Monoamine oxidase inhibitors (MAOIs) for fibromyalgia

This summary of a Cochrane review presents what we know from research about the effect of MAOIs for fibromyalgia (FM).

The review shows that in people with FM:

MAOIs may slightly improve pain and tender points in the short term compared to placebo. Of the MAOIs studied, pirlindole seems more effective than moclobemide.

We often do not have precise information about side effects and complications. This is particularly true for rare but serious side effects. The most frequent side effects seen in the studies included nausea and vomiting. However, MAOIs are known to have serious and potentially fatal interactions with a variety of foods and other medications.

What is fibromyalgia and what are MAOIs?

Fibromyalgia is a chronic condition characterised by generalised pains along with other problems such as sleep disturbances, fatigue and cognitive dysfunction. MAOIs are a certain type of antidepressants that are occasionally used to treat fibromyalgia symptoms. Other antidepressants such as tricyclic agents have demonstrated that they can help to relieve pain, tender points, fatigue and sleep disturbances in people with fibromyalgia, but there is a need to know if MAOIs might also help.

Best estimate of what happens to people with fibromyalgia who take MAOIs:

Pain (higher scores mean worse or more severe pain)

- People who took MAOIs rated their pain to be 1.45 points lower on a scale of 0 to 10 compared to people who took placebo.

Global assessment (by patient)

- People who took MAOIs showed no difference in their global assessment compared to people who took placebo.

Tender points

- People who took MAOIs had a lower tender point score and a lower number of tender points (-0.36 difference) than people who took placebo after four weeks.

Physical function

- No information about physical function was provided.

Sleep disturbance

- No information about sleep disturbance was provided.

Adverse events (nausea and vomiting)

- 16 more people out of 100 who took MAOIs (pirlindole) had nausea and vomiting.

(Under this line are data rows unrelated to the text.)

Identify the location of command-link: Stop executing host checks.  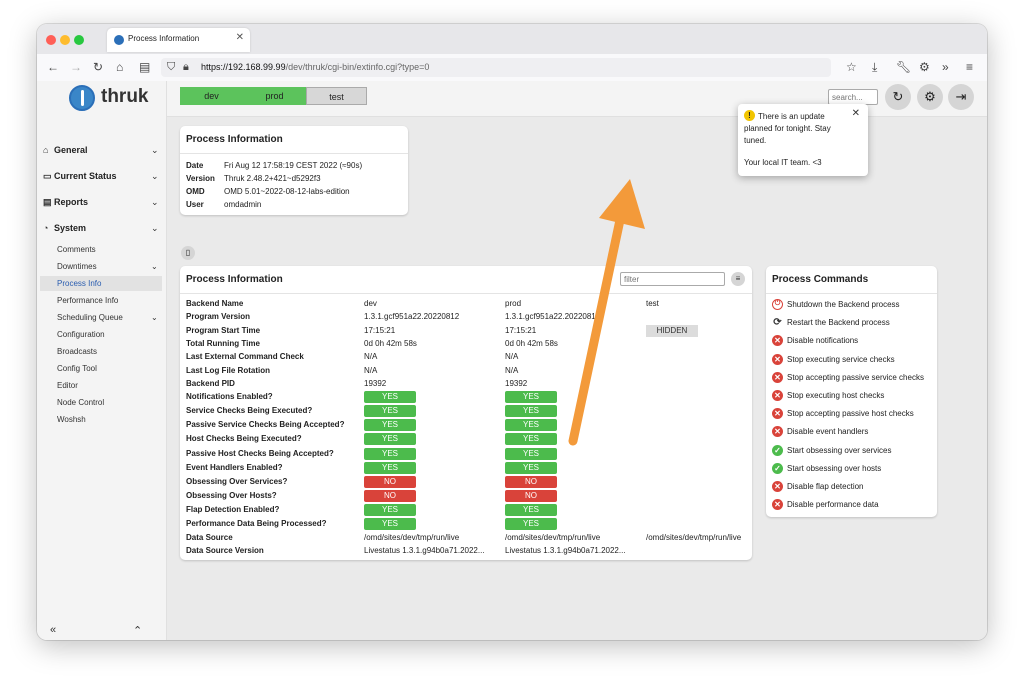
(836, 396). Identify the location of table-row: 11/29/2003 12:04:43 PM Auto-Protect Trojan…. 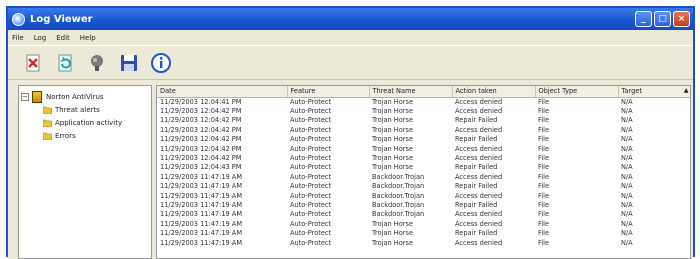
(424, 168). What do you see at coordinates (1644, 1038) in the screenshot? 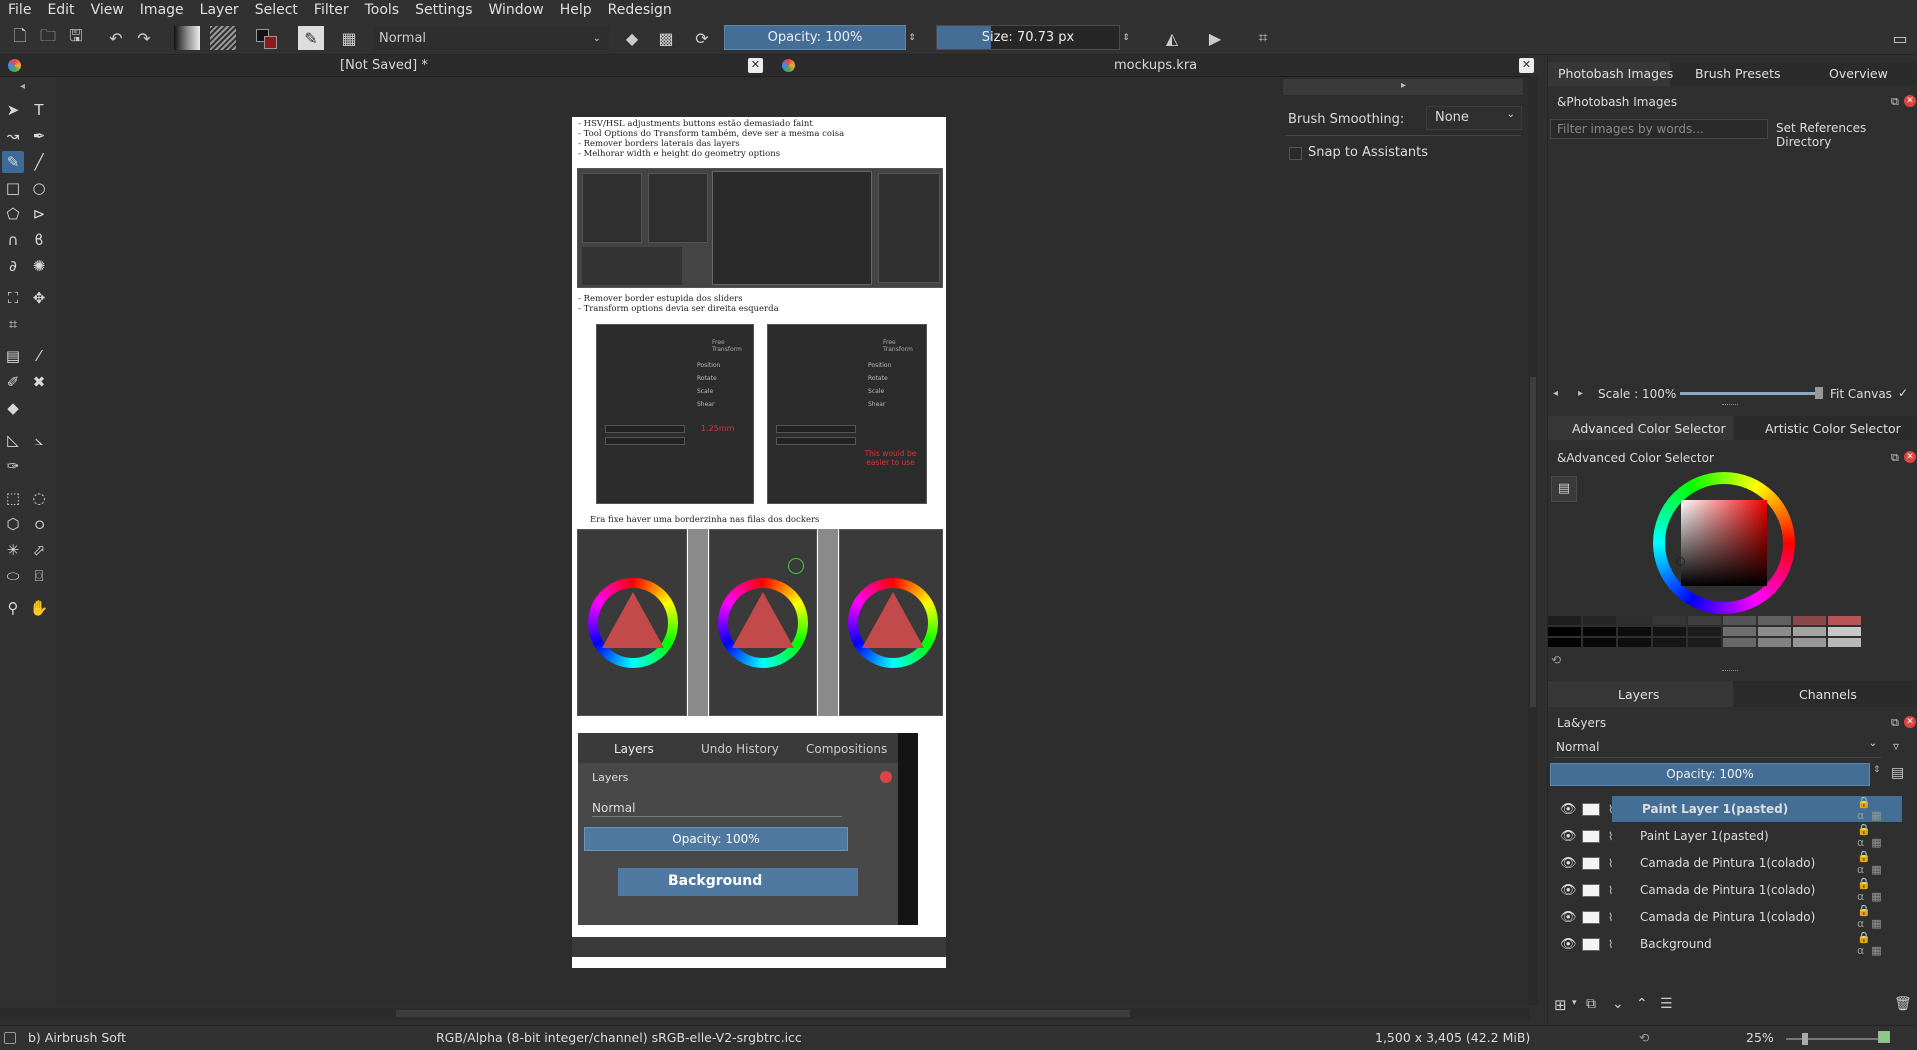
I see `rotate-reset-icon: ⟲` at bounding box center [1644, 1038]. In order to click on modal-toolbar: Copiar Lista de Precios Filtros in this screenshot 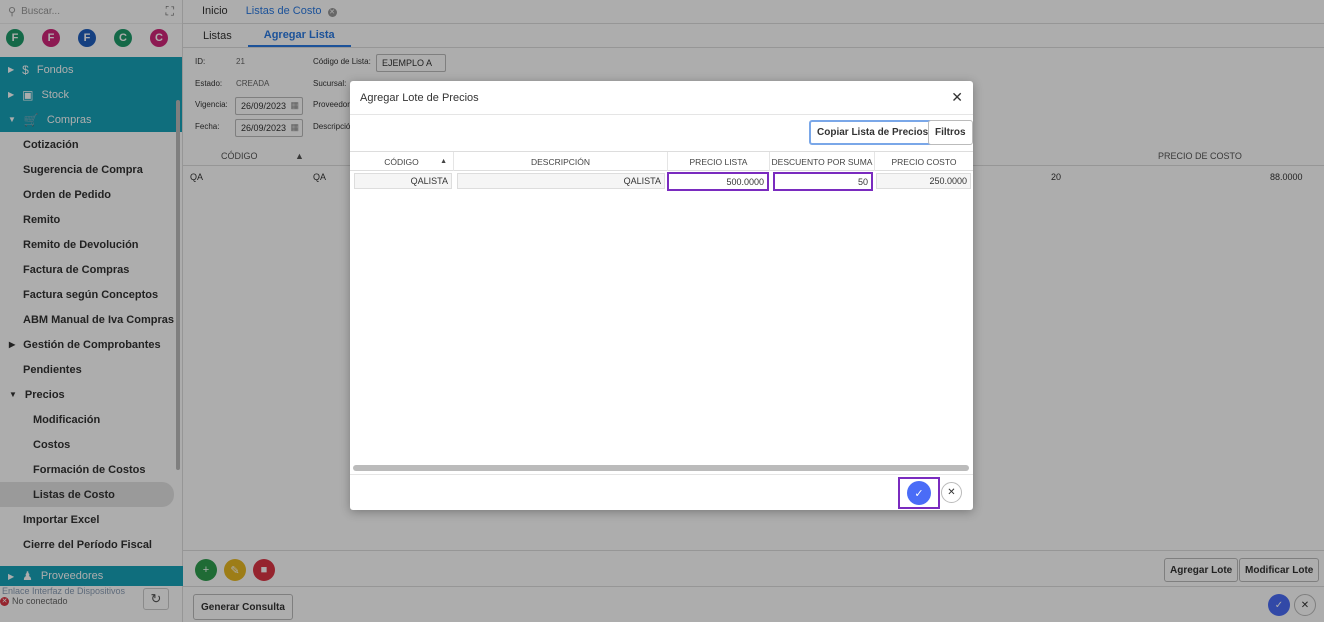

- 18 people out of 100 who took MAOIs (pirlindole) had nausea and vomiting.

- 2 people out of 100 who took placebo had nausea and vomiting.

- No information regarding people who took moclobemide is available.

Discontinuation due to adverse events

- 4 more people out of 100 who took MAOIs stopped medication due to adverse events.

- 9 people out of 100 who took MAOIs stopped medication due to adverse events.

- 5 people out of 100 who took placebo stopped medication due to adverse events.

Authors' conclusions: 

Data suggest that the effectiveness of MAOIs for the treatment of FM symptoms is limited. Although we observed a moderate effect size on pain and a small one on tender points, these results should be taken with caution as they are only based on two studies with a small number of patients and inconsistent risk of bias among them.

Read the full abstract...

Fibromyalgia (FM) syndrome is a chronic condition of unknown aetiology characterised by musculoskeletal pain that often co-exists with sleep disturbance, cognitive dysfunction and fatigue. Patients often report high disability levels and poor quality of life. Since there is no specific treatment that alters the pathogenesis of FM, drug therapy focuses on pain reduction and improvement of other bothersome symptoms.


The objective of this review was to assess the effectiveness and safety of monoamine oxidase inhibitors (MAOIs) in the treatment of FM syndrome.

Search strategy: 

We searched the Cochrane Central Register of Controlled Trials (CENTRAL) (The Cochrane Library 2010, Issue 10), MEDLINE (1966 to November 2010), EMBASE (1980 to November 2010) and the reference lists of reviewed articles.

Selection criteria: 

We selected all randomised, double-blind trials of MAOIs used for the treatment of FM pain in adult participants.

Data collection and analysis: 

Two authors assessed risk of bias and extracted data independently onto a specially designed pro forma and a third review author cross-checked them.

Main results: 

We included two studies of inconsistent risk of bias with a total of 230 patients diagnosed with FM. We evaluated two MAOIs: pirlindole and moclobemide. Pirlindole showed statistically significant results compared with placebo for several outcomes (pain, tender points and overall assessment by the patient and the physician), whereas moclobemide did not show statistically significant differences between groups. Pooled results of the two studies displayed a modest effect size in pain (mean difference (MD) -1.45 (121 patients; 95% confidence interval (CI) -2.71 to -0.20; number needed to treat (NNT) 2 (95% CI 1 to 12); I2 = 59%)), implying a minimal clinically important difference (MCID) and a small effect on tender points (standardised mean difference (SMD) -0.36 (121 patients; 95% CI -0.72 to -0.00; I2 = 31%)). No effect was seen on global assessment by patient. Physical function and sleep disturbance were not measured. The most frequent adverse events were nausea and vomiting, with statistically significant differences between groups (risk ratio (RR) 7.82 (89 patients; 95% CI 1.02 to 59.97; NNT 7 (95% CI 4 to 33)).